BEGIN Exercise input

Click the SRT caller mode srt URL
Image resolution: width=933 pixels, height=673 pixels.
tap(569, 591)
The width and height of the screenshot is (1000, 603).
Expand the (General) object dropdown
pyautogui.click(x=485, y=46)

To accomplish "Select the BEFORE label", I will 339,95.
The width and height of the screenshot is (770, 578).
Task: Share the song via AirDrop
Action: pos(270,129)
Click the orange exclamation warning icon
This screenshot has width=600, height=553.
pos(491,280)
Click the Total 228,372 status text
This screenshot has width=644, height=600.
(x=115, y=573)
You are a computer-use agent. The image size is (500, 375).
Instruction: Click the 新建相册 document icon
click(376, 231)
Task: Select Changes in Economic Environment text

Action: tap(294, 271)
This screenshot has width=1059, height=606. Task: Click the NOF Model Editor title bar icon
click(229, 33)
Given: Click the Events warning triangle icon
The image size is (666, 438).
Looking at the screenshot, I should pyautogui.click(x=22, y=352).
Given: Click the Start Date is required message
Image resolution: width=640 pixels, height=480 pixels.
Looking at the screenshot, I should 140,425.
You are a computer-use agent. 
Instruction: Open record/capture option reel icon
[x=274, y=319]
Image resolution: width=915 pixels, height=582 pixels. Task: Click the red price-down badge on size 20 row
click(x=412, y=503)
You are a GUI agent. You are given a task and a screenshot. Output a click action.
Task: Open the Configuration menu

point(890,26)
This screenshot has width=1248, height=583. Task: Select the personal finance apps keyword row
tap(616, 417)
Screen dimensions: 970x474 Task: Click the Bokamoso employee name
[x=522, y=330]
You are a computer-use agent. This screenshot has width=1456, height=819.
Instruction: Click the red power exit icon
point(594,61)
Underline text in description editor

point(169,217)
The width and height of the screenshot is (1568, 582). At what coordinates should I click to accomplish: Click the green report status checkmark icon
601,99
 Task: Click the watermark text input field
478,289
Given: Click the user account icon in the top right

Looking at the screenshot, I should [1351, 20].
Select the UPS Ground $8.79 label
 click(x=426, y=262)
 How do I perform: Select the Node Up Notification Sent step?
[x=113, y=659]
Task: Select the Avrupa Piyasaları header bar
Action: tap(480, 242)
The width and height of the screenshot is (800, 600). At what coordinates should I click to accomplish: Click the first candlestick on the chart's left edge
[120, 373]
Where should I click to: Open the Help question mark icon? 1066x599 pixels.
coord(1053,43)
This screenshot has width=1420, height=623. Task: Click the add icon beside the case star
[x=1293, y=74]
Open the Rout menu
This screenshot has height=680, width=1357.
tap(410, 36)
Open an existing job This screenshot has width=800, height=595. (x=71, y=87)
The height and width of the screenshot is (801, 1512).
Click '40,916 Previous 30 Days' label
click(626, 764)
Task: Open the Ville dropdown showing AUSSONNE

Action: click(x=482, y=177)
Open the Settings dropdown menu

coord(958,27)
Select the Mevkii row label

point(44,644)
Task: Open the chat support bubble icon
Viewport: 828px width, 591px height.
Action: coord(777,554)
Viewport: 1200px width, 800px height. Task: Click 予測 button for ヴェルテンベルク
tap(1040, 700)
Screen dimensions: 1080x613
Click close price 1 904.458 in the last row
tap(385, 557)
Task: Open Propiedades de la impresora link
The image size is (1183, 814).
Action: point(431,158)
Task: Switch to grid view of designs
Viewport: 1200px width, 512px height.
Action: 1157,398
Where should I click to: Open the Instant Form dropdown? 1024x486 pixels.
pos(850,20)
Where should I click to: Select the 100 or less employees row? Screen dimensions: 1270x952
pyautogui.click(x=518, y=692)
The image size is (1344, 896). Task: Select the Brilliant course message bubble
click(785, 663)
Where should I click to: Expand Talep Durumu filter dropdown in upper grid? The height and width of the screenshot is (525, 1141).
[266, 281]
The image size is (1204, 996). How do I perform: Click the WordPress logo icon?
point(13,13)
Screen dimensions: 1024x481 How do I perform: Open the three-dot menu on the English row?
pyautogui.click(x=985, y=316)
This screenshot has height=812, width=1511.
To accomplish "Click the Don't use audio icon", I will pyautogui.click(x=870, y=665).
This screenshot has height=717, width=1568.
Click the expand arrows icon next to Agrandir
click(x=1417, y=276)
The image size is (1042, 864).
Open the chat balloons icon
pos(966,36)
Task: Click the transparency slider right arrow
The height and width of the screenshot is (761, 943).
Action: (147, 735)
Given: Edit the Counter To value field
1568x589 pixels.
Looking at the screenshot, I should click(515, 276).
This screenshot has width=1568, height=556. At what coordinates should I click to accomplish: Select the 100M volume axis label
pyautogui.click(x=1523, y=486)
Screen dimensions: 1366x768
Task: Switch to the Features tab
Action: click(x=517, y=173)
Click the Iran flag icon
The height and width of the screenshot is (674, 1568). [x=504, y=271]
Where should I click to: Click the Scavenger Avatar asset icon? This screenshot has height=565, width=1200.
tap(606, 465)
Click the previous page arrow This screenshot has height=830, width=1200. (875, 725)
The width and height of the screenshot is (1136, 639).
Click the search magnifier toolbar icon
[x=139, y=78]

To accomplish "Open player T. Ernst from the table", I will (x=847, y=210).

END Exercise input

* [Exercise details]: The material shown above is to be retyped in full, without alteration.

* [Result]:
Click the SRT caller mode srt URL
Image resolution: width=933 pixels, height=673 pixels.
tap(569, 591)
The width and height of the screenshot is (1000, 603).
Expand the (General) object dropdown
pyautogui.click(x=485, y=46)

To accomplish "Select the BEFORE label", I will 339,95.
The width and height of the screenshot is (770, 578).
Task: Share the song via AirDrop
Action: pos(270,129)
Click the orange exclamation warning icon
This screenshot has width=600, height=553.
pos(491,280)
Click the Total 228,372 status text
This screenshot has width=644, height=600.
(x=115, y=573)
You are a computer-use agent. The image size is (500, 375).
Instruction: Click the 新建相册 document icon
click(376, 231)
Task: Select Changes in Economic Environment text

Action: tap(294, 271)
This screenshot has width=1059, height=606. Task: Click the NOF Model Editor title bar icon
click(229, 33)
Given: Click the Events warning triangle icon
The image size is (666, 438).
Looking at the screenshot, I should pyautogui.click(x=22, y=352).
Given: Click the Start Date is required message
Image resolution: width=640 pixels, height=480 pixels.
Looking at the screenshot, I should 140,425.
You are a computer-use agent. 
Instruction: Open record/capture option reel icon
[x=274, y=319]
Image resolution: width=915 pixels, height=582 pixels. Task: Click the red price-down badge on size 20 row
click(x=412, y=503)
You are a GUI agent. You are given a task and a screenshot. Output a click action.
Task: Open the Configuration menu

point(890,26)
This screenshot has width=1248, height=583. Task: Select the personal finance apps keyword row
tap(616, 417)
Screen dimensions: 970x474 Task: Click the Bokamoso employee name
[x=522, y=330]
You are a computer-use agent. This screenshot has width=1456, height=819.
Instruction: Click the red power exit icon
point(594,61)
Underline text in description editor

point(169,217)
The width and height of the screenshot is (1568, 582). At what coordinates should I click to accomplish: Click the green report status checkmark icon
601,99
 Task: Click the watermark text input field
478,289
Given: Click the user account icon in the top right

Looking at the screenshot, I should [1351, 20].
Select the UPS Ground $8.79 label
 click(x=426, y=262)
 How do I perform: Select the Node Up Notification Sent step?
[x=113, y=659]
Task: Select the Avrupa Piyasaları header bar
Action: tap(480, 242)
The width and height of the screenshot is (800, 600). At what coordinates should I click to accomplish: Click the first candlestick on the chart's left edge
[120, 373]
Where should I click to: Open the Help question mark icon? 1066x599 pixels.
coord(1053,43)
This screenshot has width=1420, height=623. Task: Click the add icon beside the case star
[x=1293, y=74]
Open the Rout menu
This screenshot has height=680, width=1357.
tap(410, 36)
Open an existing job This screenshot has width=800, height=595. (x=71, y=87)
The height and width of the screenshot is (801, 1512).
Click '40,916 Previous 30 Days' label
click(626, 764)
Task: Open the Ville dropdown showing AUSSONNE

Action: click(x=482, y=177)
Open the Settings dropdown menu

coord(958,27)
Select the Mevkii row label

point(44,644)
Task: Open the chat support bubble icon
Viewport: 828px width, 591px height.
Action: coord(777,554)
Viewport: 1200px width, 800px height. Task: Click 予測 button for ヴェルテンベルク
tap(1040, 700)
Screen dimensions: 1080x613
Click close price 1 904.458 in the last row
tap(385, 557)
Task: Open Propiedades de la impresora link
The image size is (1183, 814).
Action: point(431,158)
Task: Switch to grid view of designs
Viewport: 1200px width, 512px height.
Action: 1157,398
Where should I click to: Open the Instant Form dropdown? 1024x486 pixels.
pos(850,20)
Where should I click to: Select the 100 or less employees row? Screen dimensions: 1270x952
pyautogui.click(x=518, y=692)
The image size is (1344, 896). Task: Select the Brilliant course message bubble
click(785, 663)
Where should I click to: Expand Talep Durumu filter dropdown in upper grid? The height and width of the screenshot is (525, 1141).
[266, 281]
The image size is (1204, 996). How do I perform: Click the WordPress logo icon?
point(13,13)
Screen dimensions: 1024x481 How do I perform: Open the three-dot menu on the English row?
pyautogui.click(x=985, y=316)
This screenshot has height=812, width=1511.
To accomplish "Click the Don't use audio icon", I will pyautogui.click(x=870, y=665).
This screenshot has height=717, width=1568.
Click the expand arrows icon next to Agrandir
click(x=1417, y=276)
The image size is (1042, 864).
Open the chat balloons icon
pos(966,36)
Task: Click the transparency slider right arrow
The height and width of the screenshot is (761, 943).
Action: (147, 735)
Given: Edit the Counter To value field
1568x589 pixels.
Looking at the screenshot, I should click(515, 276).
This screenshot has width=1568, height=556. At what coordinates should I click to accomplish: Select the 100M volume axis label
pyautogui.click(x=1523, y=486)
Screen dimensions: 1366x768
Task: Switch to the Features tab
Action: click(x=517, y=173)
Click the Iran flag icon
The height and width of the screenshot is (674, 1568). [x=504, y=271]
Where should I click to: Click the Scavenger Avatar asset icon? This screenshot has height=565, width=1200.
tap(606, 465)
Click the previous page arrow This screenshot has height=830, width=1200. (875, 725)
The width and height of the screenshot is (1136, 639).
Click the search magnifier toolbar icon
[x=139, y=78]

To accomplish "Open player T. Ernst from the table", I will (x=847, y=210).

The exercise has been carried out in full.